B. The Lawsuit involves a claim by the current heirs of the Brickell Family
(the Brickell Heirs) to title by reversion of that certain property commonly referred to as
Brickell Park which is legally described in Exhibit "A" hereto (the "Land"). The title to the
Land is currently held by City National Bank of Florida, as Trustee under Land Trust No.
2401-0915-00 dated November 29, 2000 (the "Trust") pursuant to a court order in the
Lawsuit.
C. Related has acquired 100% of the beneficial interest in the Trust, together
with all of the rights of the plaintiffs in the Lawsuit. The beneficiaries of Related are
affiliated with and controlled by The Related Group of Florida, a Florida general
partnership ("TRGF").
D. Related has agreed to cause all of the. Land, less two portions along the
northern boundary, to be forever dedicated as a passive public park to be forever known
as "The Brickell Park". The portion of the Land to be forever dedicated as a park is
legally described in Exhibit "B" hereto and is hereinafter referred to as the "Park Land".

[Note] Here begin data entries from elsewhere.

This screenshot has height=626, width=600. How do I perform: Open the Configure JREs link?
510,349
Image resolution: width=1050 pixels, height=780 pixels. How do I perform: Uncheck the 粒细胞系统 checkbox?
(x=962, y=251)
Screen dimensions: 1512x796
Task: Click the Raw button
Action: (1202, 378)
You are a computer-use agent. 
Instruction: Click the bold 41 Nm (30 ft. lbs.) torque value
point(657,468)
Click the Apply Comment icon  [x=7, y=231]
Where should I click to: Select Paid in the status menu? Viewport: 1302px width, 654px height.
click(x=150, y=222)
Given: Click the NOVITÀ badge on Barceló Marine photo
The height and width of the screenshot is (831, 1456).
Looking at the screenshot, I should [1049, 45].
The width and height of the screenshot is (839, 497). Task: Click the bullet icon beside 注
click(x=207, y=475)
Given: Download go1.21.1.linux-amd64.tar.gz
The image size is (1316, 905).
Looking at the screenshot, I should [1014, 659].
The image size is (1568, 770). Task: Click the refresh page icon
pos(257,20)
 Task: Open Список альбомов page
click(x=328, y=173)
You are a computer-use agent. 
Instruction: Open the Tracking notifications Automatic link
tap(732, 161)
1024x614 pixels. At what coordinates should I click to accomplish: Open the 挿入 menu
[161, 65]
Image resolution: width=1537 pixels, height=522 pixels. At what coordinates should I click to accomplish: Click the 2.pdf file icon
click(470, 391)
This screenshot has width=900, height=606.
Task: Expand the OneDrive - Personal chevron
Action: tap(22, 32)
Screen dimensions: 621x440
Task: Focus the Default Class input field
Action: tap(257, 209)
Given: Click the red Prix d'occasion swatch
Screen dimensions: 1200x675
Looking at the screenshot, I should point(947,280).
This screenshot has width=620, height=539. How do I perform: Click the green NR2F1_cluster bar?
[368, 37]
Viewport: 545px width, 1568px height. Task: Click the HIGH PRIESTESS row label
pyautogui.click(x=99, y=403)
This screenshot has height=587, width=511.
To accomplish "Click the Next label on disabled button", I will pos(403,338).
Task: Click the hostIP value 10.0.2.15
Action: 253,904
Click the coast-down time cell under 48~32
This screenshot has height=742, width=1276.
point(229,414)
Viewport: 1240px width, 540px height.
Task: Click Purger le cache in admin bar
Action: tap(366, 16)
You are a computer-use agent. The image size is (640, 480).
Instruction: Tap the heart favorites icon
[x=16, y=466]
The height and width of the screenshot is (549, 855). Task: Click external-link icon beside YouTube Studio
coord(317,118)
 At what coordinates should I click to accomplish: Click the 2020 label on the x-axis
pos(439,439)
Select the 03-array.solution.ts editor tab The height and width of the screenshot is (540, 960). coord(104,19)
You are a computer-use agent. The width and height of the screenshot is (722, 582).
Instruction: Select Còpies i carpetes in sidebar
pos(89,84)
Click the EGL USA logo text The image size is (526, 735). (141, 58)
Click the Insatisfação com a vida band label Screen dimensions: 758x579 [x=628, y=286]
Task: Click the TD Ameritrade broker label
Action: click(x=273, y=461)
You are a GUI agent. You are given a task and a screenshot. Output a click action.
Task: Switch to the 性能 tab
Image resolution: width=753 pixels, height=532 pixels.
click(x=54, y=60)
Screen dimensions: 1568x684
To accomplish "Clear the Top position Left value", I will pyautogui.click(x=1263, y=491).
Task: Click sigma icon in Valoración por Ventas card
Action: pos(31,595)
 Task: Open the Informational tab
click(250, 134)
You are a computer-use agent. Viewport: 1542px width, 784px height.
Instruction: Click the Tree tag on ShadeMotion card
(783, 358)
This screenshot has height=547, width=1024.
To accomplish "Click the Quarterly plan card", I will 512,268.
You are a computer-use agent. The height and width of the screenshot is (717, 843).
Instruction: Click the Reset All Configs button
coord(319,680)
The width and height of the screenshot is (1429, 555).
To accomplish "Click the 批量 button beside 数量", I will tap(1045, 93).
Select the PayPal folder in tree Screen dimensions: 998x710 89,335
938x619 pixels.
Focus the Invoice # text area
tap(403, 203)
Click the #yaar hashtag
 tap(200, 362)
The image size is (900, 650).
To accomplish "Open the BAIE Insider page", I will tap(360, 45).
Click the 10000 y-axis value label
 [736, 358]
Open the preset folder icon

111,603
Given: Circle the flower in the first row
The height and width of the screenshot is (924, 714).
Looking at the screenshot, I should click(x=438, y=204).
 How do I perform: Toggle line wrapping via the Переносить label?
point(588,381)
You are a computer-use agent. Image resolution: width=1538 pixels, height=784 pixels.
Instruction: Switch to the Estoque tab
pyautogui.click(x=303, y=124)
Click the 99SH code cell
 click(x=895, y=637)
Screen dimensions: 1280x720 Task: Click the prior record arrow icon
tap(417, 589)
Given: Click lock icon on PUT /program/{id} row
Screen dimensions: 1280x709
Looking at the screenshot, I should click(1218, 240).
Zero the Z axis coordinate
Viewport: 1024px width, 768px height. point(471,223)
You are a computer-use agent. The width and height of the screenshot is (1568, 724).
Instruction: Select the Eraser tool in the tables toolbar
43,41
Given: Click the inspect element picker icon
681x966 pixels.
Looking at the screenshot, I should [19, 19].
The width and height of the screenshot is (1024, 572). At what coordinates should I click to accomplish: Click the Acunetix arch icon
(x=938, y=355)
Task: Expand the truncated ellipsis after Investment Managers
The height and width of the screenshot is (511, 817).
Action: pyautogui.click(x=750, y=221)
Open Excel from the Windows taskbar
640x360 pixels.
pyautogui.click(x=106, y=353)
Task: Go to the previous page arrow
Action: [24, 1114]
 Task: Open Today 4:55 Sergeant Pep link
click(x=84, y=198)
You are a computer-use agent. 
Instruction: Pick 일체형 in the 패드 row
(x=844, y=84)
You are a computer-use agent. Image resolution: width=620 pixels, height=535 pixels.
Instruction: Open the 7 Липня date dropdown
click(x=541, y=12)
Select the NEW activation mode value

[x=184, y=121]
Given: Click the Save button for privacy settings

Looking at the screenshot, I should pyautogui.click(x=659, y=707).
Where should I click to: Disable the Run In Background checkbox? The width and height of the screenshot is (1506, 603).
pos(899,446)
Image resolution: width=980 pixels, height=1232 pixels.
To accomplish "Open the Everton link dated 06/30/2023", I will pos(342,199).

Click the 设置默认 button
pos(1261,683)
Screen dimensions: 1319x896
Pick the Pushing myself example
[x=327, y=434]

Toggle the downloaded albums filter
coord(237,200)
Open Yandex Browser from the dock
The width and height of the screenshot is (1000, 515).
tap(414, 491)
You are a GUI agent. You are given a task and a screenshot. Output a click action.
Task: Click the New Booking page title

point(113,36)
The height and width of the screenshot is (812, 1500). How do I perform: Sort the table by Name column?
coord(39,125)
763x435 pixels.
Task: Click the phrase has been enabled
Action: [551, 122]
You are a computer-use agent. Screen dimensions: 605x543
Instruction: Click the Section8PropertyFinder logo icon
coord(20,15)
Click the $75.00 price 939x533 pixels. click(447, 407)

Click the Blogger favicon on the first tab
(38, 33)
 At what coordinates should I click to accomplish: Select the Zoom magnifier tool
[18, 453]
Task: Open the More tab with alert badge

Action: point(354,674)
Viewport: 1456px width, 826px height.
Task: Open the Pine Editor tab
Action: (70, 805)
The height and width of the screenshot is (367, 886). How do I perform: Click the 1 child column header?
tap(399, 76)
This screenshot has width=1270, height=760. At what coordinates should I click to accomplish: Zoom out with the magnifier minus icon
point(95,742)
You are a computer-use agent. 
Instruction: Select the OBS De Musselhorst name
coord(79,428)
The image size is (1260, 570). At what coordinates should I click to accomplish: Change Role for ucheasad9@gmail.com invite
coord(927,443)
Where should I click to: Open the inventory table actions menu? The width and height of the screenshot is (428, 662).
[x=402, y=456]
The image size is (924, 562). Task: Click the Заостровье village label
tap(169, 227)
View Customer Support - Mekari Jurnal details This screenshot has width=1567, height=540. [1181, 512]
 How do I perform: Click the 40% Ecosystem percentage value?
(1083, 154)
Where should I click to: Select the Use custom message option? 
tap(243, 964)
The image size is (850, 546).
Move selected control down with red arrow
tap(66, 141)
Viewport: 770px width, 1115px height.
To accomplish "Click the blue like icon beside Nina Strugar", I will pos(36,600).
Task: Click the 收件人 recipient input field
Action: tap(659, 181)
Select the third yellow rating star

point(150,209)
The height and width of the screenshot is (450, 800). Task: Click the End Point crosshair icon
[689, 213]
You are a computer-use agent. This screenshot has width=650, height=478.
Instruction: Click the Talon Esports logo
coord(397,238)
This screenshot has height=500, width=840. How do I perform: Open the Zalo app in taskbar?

The portion of the Land not being dedicated as a park and which shall be retained by
Related is legally described in Exhibit "C" hereto and hereinafter referred to as the
"Related Parcel".
E. Related desires to settle and dismiss the Lawsuit and convey and
dedicate the Park Land to the City as a public park and the City desires to accept such
dedication, subject to and in accordance with the provisions of this Agreement.
NOW, THEREFORE, in consideration of the foregoing and other good and
valuable consideration, the receipt and sufficiency of which are hereby acknowledged,
the parties agree as follows:
1. Recitations. The foregoing recitations are true and correct and are
incorporated herein by this reference.
2. Settlement of Lawsuit Conveyance of Title. Both the City and Related
agree to promptly file a joint stipulation with the Court in the Lawsuit requesting a final
order dismissing the Lawsuit with prejudice and directing the Trustee of the Trust to take
the following actions:
a. Cause the execution and recordation in the public records of Miami -Dade
County, Florida a Declaration of Restrictive Covenants ("Declaration")
forever requiring the use of the Park Land as a passive public park to be
forever known as "The Brickell Park", which Declaration shall be in the
form attached hereto as Exhibit "D".
b. Cause the execution and recordation in the public records of Miami -Dade
County, Florida a temporary Construction Easement (the "Easement") in
favor of Related for the temporary use of a portion of the Park Land for
construction, staging, and sales office purposes as permitted in the
Declaration and in the form attached hereto as Exhibit "E".
C. Execute and record in the public records of Miami -Dade County, Florida a
Trustee's deed conveying title to the Park Land to the City, subject to the
Declaration and Easement and in the form attached hereto as Exhibit "F".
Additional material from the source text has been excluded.